The ALJ also discounted plaintiff's credibility based on plaintiff's reported ability to drive approximately 95 miles for an appointment with "no apparent difficulties." (AT 675.) The undersigned rejects this reason offered by the ALJ because it is directly contradicted by the record. The Commissioner does not disagree. Plaintiff testified that he had problems during and after the road trip in question. Plaintiff testified that as a result of the trip, he "was down for two days" and that his niece had to drive the return leg of the trip. (See AT 1054.) Accordingly, the ALJ's credibility finding is not supported by ALJ's comments based on plaintiff's ability to drive long distances.
The ALJ also seized upon the fact that plaintiff purportedly testified that he had obtained some student loans to pursue online education but had not attended any classes using those loans. (See AT 1036.) Additionally, when asked if he has attempted to have this loan discharged, plaintiff testified that he had applied to have this loan "postponed." (AT 1035-36.) The ALJ concluded that "[a]pparently, the student loan was used to augment living expenses and not for the purpose for which [plaintiff] had received it." (AT 675.) The parties appear to agree that the record does not support the ALJ's characterization of plaintiff's allegedly nefarious motive behind obtaining the student loan. Plaintiff did not testify that he had not done the class work for which the loan was obtained. Accordingly, this reason offered by the ALJ is not supported by the record.
Although some of the ALJ's reasons for discounting plaintiff's subjective testimony are not persuasive, the undersigned finds that the remaining reasons provide clear and convincing reasons supporting the adverse credibility finding. Additionally, to the extent that any of the ALJ's reasons were not supported by the record, the undersigned finds that the remaining reasons offered by the ALJ are supported by the record and that any error was harmless. See Carmickle v. Astrue, 533 F.3d 1155, 1162 (9th Cir. 2008). Accordingly, the undersigned concludes that the ALJ did not err by rejecting plaintiff's testimony.
C. The ALJ's Questioning of the VE
Finally, plaintiff challenges the ALJ's questioning of the VE on the grounds that the ALJ erred by not adopting in the RFC the functional limitations found by Drs.
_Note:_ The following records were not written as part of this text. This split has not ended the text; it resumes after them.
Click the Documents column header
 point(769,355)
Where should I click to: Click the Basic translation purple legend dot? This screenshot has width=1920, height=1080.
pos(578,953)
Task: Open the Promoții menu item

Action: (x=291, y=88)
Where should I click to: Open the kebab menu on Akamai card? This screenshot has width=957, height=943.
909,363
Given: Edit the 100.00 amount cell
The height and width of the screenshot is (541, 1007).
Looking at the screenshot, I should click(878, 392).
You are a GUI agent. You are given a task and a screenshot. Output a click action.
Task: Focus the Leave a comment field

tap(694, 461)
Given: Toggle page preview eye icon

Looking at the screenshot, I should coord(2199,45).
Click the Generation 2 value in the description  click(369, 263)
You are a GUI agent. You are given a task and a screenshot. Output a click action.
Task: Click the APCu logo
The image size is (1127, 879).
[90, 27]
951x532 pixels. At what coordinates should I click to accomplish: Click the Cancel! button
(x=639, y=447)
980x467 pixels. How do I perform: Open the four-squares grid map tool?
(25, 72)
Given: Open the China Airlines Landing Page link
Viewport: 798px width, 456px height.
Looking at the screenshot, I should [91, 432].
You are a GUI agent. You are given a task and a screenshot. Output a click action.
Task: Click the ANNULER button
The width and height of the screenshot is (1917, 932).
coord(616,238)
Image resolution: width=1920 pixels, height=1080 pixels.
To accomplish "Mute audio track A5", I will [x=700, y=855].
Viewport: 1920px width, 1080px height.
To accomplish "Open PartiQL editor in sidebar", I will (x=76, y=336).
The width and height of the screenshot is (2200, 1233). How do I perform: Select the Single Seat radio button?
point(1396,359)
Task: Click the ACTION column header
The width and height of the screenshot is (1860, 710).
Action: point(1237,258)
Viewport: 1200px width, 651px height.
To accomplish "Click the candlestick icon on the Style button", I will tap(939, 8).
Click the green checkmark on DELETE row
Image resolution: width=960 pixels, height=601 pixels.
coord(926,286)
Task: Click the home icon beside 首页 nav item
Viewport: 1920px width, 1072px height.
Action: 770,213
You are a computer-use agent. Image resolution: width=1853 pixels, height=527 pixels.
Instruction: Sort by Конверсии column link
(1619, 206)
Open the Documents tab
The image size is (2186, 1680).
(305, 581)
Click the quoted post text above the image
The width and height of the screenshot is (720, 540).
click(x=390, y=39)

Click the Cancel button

Hess and Corkill, and as testified to by plaintiff, and that the erroneous RFC provided the basis for the ALJ's hypothetical questions of the VE. As the argument goes, the ALJ thus provided incomplete or unsupported hypothetical questions to the VE and ultimately relied on inaccurate answers provided by the VE. Because the undersigned concludes above that the ALJ properly discounted the functional assessments of Drs. Hess and Corkill and permissibly discounted plaintiff's subjective testimony, the ALJ did not err in questioning the VE or relying on the VE's answers.
IV. CONCLUSION
Based on the foregoing, IT IS HEREBY ORDERED that:
1. Plaintiff's motion for summary judgment (Dkt. No. 18) is denied;
2. The Commissioner's cross-motion for summary judgment (Dkt. No. 21) is granted; and
3. The Clerk of Court is directed to enter judgment in the Commissioner's favor.